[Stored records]
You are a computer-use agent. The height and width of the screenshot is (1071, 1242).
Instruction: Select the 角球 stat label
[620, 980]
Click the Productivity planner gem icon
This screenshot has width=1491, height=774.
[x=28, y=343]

## TASK INSTRUCTIONS
Reproduce each entry above without a single difference.

## OUTPUT FOR THIS TASK
You are a computer-use agent. The height and width of the screenshot is (1071, 1242).
Instruction: Select the 角球 stat label
[620, 980]
Click the Productivity planner gem icon
This screenshot has width=1491, height=774.
[x=28, y=343]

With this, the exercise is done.